Mendes debe pagar sus chanchullos

Gestitute es una multinacional del apoderamiento de futbolistas. Es propiedad del portugués Jorge Mendes, que se ha convertido en el mandamás del deporte balompédico en lo que toca a compras y ventas de jugadores. Muchas de las grandes estrellas, y gran número de jugadores componentes de las medianías apetecibles, pasan por su despacho. En pocos años se convirtió en el hombre con el que había que dialogar para obtener un contrato o una cesión. Desafortunadamente, sus gestiones, brillantes en el mercado, han sido nefastas para sus representados en cuestiones que afectan a sus declaraciones de Hacienda. Mendes es el empresario más importante, pero también el que ha conducido a mayor número de jugadores a las intervenciones de las fiscalías por las irregularidades en declaraciones de impuestos.

Jorge Mendes ha establecido un sistema de administración de los ingresos de su poderdantes con normas que estos, seguramente, son incapaces de entender aunque ello les produzca pingües beneficios. Maneja transacciones, bancarias en lugares en que es posible la ocultación de los dineros que corresponden a sus jugadores. La trama de operaciones en paraísos fiscales ha podido evadir cantidades extraordinarias. De ahí que los contratos derivados de los derechos de imagen o simplemente los publicitarios hayan sido perseguidos minuciosa, lenta y eficazmente por las autoridades fiscales.

Se da la circunstancia de que las últimas revelaciones de los inspectores han puesto sobre el tapete los nombres de varios jugadores del Real Madrid y el último de ellos, el de Cristiano, que ha servido para que éste haya puesto pies en pared reclamando que el Madrid se haga cargo de su deuda. Cristiano ha ocultado 14,7 millones de euros y se enfrenta a una posible sanción de 30 millones y la carga de varios años de cárcel.

Mendes pretende que el Madrid pague sus desaguisados o de lo contrario buscará salida para el jugador. Éste amenaza con marcharse lo que en parte del madridismo empieza a no ser mal visto. Florentino Pérez hará bien en no pasar por el trágala que le propone Mendes. Hará bien en no aceptar que el salario del futbolista tenga que pasar a ser muy superior al pactado porque no ha cumplido con sus obligaciones fiscales.
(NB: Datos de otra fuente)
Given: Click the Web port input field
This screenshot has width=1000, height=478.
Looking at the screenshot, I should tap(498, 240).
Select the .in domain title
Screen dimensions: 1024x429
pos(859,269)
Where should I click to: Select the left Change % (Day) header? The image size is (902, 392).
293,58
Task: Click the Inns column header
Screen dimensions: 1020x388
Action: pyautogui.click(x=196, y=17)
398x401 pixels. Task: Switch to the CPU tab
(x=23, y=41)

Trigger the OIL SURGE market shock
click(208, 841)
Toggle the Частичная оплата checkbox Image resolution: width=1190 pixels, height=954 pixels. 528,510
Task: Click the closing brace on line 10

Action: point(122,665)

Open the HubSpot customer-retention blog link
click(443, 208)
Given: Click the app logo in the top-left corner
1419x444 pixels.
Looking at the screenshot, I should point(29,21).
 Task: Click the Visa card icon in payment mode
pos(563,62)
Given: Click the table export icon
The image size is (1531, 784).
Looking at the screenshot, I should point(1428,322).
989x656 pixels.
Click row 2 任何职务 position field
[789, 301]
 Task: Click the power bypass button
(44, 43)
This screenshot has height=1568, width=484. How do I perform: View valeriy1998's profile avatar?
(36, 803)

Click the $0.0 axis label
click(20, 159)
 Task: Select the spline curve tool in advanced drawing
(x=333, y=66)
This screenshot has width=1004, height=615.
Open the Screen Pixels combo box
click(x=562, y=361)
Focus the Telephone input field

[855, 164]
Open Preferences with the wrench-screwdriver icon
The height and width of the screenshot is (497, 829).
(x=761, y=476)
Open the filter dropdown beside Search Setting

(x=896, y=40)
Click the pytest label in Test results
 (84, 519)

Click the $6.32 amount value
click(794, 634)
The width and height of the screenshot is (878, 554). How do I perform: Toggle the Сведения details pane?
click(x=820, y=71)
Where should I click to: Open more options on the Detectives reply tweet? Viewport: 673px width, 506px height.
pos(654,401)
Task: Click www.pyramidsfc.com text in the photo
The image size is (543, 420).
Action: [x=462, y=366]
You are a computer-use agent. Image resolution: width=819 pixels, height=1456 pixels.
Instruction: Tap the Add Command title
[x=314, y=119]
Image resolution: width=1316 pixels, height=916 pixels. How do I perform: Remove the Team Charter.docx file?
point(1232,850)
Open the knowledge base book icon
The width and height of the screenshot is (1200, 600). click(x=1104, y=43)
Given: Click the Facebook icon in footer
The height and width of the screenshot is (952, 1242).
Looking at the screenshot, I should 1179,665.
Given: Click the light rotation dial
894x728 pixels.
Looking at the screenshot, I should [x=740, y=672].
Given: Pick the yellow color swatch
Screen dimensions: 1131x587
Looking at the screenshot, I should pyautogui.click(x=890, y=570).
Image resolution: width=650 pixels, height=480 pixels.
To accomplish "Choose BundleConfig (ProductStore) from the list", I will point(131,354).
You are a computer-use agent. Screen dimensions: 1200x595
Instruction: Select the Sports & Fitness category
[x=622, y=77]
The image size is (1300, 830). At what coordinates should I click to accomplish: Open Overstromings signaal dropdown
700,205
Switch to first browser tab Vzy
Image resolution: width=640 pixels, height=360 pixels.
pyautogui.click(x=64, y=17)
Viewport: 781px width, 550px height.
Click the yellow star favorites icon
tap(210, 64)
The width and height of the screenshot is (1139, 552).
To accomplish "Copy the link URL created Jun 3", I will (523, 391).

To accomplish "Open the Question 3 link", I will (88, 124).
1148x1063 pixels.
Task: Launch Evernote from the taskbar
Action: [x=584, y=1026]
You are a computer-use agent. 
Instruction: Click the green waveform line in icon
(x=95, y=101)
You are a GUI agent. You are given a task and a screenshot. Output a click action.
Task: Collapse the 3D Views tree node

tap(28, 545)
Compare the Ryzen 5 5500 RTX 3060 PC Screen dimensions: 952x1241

La nómina de futbolistas que se han tenido que ver las caras con Hacienda pertenece casi en su totalidad a la empresa de Mendes. Así, a bote pronto, da la impresión de quien ha de correr con los gastos es él. Tanto o más que los propios defraudadores. En ningún caso, el Madrid. Cristiano ya ha dicho suficientes tonterías. Sus palabras son indignantes para la dirección del club y para los propios socios de la entidad. Se escuda en que el club no le protege. Es una mentecatez porque nunca ha tenido mayor apoyo y protección que la que le ha brindado el Real Madrid.

Posdata. El Valencia tiene problemas de tesorería a costa de los futbolistas que le endosó Mendes con anuencia de su socio Peter Lim.